At the recent “Science Meets Superannuation” summit in Melbourne, there was some discussion of how to break down the Australian culture. We could facilitate more exchange between industry and academia; we can provide more skills to budding entrepreneurs. Some of the legal barriers we discussed briefly like Australia’s capital tax system that needs some attention if we are serious about really giving entrepreneurs a better go.These issues have been talked about for a long time. Not that much has happened really. And if the US Senate approves H.R. 3606: Reopening American Capital Markets to Emerging Growth Companies Act of 2011, then Australia is in danger of falling behind.

As part of President Obama’s jobs package, he is asking the Senate to approve legislation that will take away a number of the barriers to American Startups. Currently Startups are forbidden to:

✗ Publicly discuss that they are raising money
✗ Raise money through crowdfunding
✗ Receive services like standard docs from incubators and online platforms
✗ Stay private if they have over 500 shareholders

Ther’s plenty of lobbying going on, and the legislation has passed the House and is with the Senate. It is likely to become law.

Crowdsourcing is already growing at a extraordinary rate. When young entrepreneurs can offer their ideas to investors over the internet and take more serious investment, we could see massive new flows of capital. Secretary of the Department of Innovation, Dr. Don Russell, pointed out at
“Science Meets Superannuation” that one third of the $1.3 trillion Australian pool of superannuation funds is held in self-managed accounts (Amercian readers: read “pension fund” for superannuation). There is likely to be plenty of appetite for risk amongst that large, well educated pool of investors. Many of them will have an excess of funds even for a long retirement.

There are tight rules on how Australians can invest their pension funds. But when H.R. 3606, they’ll no doubt be a boom in ways of crowdsourcing foreign funds into US markets. It’s already no different buying shares on NASDAQ to the ASX for most Aussies. And the high Australian dollar has made us a pretty wealthy place. The definition of Angel Investor is going to change when entrepreneurs can ask the world for support, rather than just Silicon Valley.

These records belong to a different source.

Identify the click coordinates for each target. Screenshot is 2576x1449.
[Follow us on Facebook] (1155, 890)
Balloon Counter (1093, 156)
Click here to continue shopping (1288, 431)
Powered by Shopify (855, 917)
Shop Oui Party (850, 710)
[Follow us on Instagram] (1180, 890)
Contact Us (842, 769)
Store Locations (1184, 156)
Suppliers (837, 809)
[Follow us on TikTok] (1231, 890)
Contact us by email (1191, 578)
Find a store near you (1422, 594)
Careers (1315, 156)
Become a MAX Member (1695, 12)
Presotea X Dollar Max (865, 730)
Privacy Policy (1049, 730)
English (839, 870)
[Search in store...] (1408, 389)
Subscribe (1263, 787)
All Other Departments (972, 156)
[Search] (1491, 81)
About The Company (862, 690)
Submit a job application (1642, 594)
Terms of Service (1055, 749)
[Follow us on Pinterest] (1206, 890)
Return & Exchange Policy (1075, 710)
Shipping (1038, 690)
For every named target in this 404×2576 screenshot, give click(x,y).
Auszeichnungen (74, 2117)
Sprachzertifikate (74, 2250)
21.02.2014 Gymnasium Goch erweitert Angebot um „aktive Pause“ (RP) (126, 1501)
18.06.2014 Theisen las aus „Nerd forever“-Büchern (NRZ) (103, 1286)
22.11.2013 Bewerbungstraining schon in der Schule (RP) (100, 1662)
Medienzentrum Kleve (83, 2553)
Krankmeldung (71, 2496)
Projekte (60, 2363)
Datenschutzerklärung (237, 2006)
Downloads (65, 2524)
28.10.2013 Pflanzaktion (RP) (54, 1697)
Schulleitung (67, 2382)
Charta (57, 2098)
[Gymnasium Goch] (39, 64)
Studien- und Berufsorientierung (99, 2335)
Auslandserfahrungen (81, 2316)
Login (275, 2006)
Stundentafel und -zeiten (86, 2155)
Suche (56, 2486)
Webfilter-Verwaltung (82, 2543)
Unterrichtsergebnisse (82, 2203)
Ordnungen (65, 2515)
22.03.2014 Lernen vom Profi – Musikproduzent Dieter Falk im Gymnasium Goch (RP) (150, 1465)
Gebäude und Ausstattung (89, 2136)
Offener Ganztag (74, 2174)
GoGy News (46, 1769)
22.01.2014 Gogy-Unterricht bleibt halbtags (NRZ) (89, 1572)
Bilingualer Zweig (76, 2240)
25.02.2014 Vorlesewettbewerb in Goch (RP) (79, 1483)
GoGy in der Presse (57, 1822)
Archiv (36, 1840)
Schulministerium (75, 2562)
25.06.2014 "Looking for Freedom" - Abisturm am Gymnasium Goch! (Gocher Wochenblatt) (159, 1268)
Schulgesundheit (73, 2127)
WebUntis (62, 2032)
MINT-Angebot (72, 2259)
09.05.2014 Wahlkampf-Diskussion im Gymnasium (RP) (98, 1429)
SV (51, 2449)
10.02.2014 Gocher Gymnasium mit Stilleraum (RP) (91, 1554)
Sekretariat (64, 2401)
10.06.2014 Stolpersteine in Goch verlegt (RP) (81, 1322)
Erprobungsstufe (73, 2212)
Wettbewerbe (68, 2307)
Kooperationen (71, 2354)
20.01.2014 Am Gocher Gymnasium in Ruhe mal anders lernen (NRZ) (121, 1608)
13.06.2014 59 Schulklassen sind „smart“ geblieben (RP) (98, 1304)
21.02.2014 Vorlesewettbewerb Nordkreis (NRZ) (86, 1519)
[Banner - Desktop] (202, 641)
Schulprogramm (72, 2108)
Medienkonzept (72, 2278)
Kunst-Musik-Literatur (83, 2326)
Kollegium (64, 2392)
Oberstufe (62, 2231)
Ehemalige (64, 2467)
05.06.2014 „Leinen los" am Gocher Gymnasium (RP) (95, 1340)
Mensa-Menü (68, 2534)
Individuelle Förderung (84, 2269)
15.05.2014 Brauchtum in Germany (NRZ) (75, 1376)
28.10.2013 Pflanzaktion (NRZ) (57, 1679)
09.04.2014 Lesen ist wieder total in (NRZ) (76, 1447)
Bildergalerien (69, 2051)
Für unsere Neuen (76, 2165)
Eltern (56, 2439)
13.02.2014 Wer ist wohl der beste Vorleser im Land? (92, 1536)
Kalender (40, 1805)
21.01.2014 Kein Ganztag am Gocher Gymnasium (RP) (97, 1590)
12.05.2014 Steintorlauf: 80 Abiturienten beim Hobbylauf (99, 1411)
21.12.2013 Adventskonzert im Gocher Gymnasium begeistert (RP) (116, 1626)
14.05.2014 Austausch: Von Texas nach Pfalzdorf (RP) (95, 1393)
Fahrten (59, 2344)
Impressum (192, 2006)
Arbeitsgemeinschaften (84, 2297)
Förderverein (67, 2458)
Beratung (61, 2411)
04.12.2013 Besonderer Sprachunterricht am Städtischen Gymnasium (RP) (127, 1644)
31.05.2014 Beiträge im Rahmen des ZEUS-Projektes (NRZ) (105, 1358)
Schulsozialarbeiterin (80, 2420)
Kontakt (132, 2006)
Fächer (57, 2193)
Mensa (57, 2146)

So we could see a flow of capital into USA. Would we also see a flight of ideas? Andrew Forrest’s fortune is geographically-bound, but those that are ideas-based are not. If it is easier to raise capital, easier to fail and then recover, and the environment is more exciting and encouraging for Startup entrepreneurs, would we see more young Australians setting themselves up in the States? Of course it happens to an extent now, but usually at an expansion phase of a company.

We have a free trade agreement with the United States. We need to look at level the playing field for entrepreneurs. We shouldn’t just look at slowly addressing existing barriers but make sure we address those issues emerging issues that the Obama Administration are already tackling.